We need to do some compression to avoid unnecessary text around the content we are looking for.

In [50]:
from langchain.llms import OpenAI
from langchain.retrievers import ContextualCompressionRetriever
from langchain.retrievers.document_compressors import LLMChainExtractor

def pretty_print_docs(docs):
    print(f"\n{'-' * 100}\n".join([f"Document {i+1}:\n\n" + d.page_content for i, d in enumerate(docs)]))

# Wrap our vectorstore
llm = OpenAI(temperature=0)
compressor = LLMChainExtractor.from_llm(llm)

compression_retriever = ContextualCompressionRetriever(
    base_compressor=compressor,
    base_retriever=vectordb.as_retriever(search_type="mmr")
)

compressed_docs = compression_retriever.get_relevant_documents(question)
pretty_print_docs(compressed_docs)






### Step 5: Generate
Time to call ChatGPT for a response based on our retrieval. We will use Question & Answer to call LLM.

#### Using Retrieval QA Chain

In [51]:
from langchain.chat_models import ChatOpenAI
from langchain.chains import RetrievalQA

llm = ChatOpenAI(model_name="gpt-3.5-turbo", temperature=0)

qa_chain = RetrievalQA.from_chain_type(
    llm,
    retriever=vectordb.as_retriever()
)

result = qa_chain({"query": question})
print(f"Question: {question}\nAnswer: {result['result']}")

Question: Who is the author?
Answer: The author of the article is Muthu Arumugam.


#### Using Prompt

In [52]:
from langchain.prompts import PromptTemplate

# Build prompt
template = """Use the following pieces of context to answer the question at the end. If you don't know the answer, just say that you don't know, don't try to make up an answer.
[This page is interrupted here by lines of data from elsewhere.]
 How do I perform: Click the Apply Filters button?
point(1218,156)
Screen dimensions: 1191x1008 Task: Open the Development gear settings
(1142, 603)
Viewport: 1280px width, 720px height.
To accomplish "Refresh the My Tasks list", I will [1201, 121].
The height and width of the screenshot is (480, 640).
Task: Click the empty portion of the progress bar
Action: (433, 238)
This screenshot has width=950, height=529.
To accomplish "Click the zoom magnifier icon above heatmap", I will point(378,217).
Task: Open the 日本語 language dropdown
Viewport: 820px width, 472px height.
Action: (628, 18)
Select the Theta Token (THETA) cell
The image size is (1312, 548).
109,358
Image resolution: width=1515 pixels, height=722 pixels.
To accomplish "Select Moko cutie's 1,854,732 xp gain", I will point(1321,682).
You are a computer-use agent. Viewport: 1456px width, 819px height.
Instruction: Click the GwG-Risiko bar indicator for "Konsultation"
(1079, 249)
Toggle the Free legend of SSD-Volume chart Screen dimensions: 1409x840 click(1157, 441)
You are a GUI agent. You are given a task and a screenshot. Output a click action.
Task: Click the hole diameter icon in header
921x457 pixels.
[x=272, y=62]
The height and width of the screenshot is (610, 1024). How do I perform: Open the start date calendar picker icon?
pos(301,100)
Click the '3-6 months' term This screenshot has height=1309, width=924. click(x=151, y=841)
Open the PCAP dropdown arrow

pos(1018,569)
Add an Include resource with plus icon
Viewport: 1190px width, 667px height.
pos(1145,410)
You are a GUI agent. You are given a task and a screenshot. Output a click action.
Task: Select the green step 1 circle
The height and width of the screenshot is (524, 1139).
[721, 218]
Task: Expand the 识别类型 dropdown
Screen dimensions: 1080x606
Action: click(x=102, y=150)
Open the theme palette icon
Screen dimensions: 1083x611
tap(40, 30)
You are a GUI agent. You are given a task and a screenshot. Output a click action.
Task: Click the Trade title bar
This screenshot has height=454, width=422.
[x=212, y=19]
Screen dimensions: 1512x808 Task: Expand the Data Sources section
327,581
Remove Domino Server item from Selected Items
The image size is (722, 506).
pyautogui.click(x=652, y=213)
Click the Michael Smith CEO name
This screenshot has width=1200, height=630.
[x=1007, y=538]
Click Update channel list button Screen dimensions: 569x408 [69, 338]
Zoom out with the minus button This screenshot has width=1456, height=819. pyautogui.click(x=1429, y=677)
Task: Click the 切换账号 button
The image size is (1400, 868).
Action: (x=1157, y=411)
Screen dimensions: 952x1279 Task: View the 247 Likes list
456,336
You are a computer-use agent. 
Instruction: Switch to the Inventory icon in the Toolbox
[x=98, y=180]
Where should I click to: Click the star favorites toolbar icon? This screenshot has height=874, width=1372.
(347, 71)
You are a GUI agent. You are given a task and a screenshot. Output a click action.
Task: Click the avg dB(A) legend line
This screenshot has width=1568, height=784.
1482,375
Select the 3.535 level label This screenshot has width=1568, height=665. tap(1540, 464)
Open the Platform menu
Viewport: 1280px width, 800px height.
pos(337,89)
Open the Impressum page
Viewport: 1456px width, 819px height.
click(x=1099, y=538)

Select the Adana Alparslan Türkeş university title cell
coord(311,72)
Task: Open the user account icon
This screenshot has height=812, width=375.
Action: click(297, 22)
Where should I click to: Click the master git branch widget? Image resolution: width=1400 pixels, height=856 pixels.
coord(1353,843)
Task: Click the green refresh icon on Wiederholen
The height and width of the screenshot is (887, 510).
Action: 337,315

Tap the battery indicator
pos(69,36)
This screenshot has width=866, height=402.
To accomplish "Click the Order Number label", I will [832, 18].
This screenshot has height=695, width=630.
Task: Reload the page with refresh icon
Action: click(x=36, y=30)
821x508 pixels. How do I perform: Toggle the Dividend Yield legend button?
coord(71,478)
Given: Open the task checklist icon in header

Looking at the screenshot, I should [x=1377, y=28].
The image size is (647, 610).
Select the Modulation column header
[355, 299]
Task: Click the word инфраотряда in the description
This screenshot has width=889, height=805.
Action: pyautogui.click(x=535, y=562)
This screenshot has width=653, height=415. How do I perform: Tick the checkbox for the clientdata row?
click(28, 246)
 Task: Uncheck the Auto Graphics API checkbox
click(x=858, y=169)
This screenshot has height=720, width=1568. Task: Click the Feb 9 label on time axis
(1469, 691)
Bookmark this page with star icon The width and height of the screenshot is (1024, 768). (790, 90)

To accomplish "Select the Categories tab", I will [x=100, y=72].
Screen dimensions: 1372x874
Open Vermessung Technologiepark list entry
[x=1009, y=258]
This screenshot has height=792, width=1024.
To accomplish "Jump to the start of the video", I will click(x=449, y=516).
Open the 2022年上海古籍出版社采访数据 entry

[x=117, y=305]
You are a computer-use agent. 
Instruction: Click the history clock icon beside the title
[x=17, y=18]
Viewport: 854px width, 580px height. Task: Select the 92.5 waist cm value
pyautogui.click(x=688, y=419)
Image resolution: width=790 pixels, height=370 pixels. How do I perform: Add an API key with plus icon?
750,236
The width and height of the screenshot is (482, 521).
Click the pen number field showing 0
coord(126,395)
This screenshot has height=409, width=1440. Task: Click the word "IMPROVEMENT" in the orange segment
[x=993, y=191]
Use three sentences maximum. Keep the answer as concise as possible. Always say "thanks for asking!" at the end of the answer. 
{context}
Question: {question}
Helpful Answer:"""
QA_CHAIN_PROMPT = PromptTemplate.from_template(template)

# Run chain
qa_chain = RetrievalQA.from_chain_type(
    llm,
    retriever=vectordb.as_retriever(),
    return_source_documents=True,
    chain_type_kwargs={"prompt": QA_CHAIN_PROMPT}
)

result = qa_chain({"query": question})
print(f"Question: {question}\nAnswer: {result['result']}")

Question: Who is the author?
Answer: The author is Muthu Arumugam. Thanks for asking!